Serbian basketball player and coach

Petar Božić (Петар Божић; born 6 December 1978) is a Serbian professional basketball coach and former player. He is currently the head coach for the Shimane Susanoo Magic of the Japanese B.League.

During his playing career, he used to play at the point guard and shooting guard positions. He was well known for his defense and three-point shooting. He is a Partizan player with the second-most played games (471) in the history of the club, a record that was broken in January 2020 when Novica Veličković surpassed him. He is also a part of the Partizan Belgrade supporters All-decade Team.

==Playing career==
Before coming to Partizan, Božić was a little-known player. He started his professional career in KK Beobanka, playing there for three years. He then played for the club Radnički Jugopetrol. He stayed there for just one season (2000–01). The last club he played for before Partizan was Hemofarm Vršac. After three seasons in Hemofarm, the team recommended him to Partizan.

Božić was signed by the Partizan Belgrade in 2004 at the beginning of the season.

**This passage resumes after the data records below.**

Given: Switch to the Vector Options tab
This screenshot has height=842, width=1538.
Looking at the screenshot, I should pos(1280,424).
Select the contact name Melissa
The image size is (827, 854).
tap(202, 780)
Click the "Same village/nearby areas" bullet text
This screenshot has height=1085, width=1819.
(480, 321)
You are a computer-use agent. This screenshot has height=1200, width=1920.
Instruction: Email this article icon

In the same season he won the Serbian Super League with the club. Years spent captaining the club, he became club legend with the most appearances (471 games played) for the club ever in history; record was broken in January 2020 after Novica Veličković surpassed him. He has won over 17 trophies with Partizan and is dubbed by the Partizan fans as a "professional trophy lifter".

==Coaching career==
Following his retirement from the professional basketball, he was named an assistant coach of Duško Vujošević in Partizan back in 2013. After Partizan decided not to extend a contract with Vujošević, Božić was named the new head coach of the team in September 2015. On 5 January 2016, he parted ways with the team after 6–12 record in the ABA League.

In October 2017, Božić was hired by the Austin Spurs to be an assistant coach. In 2021, he was promoted to the head coaching position.

On 17 August 2023, Božić was named head coach for the London Lions of the British Basketball League (BBL) and the EuroCup.

On 22 May 2025, Božić was named head coach for the Shimane Susanoo Magic of the B.League.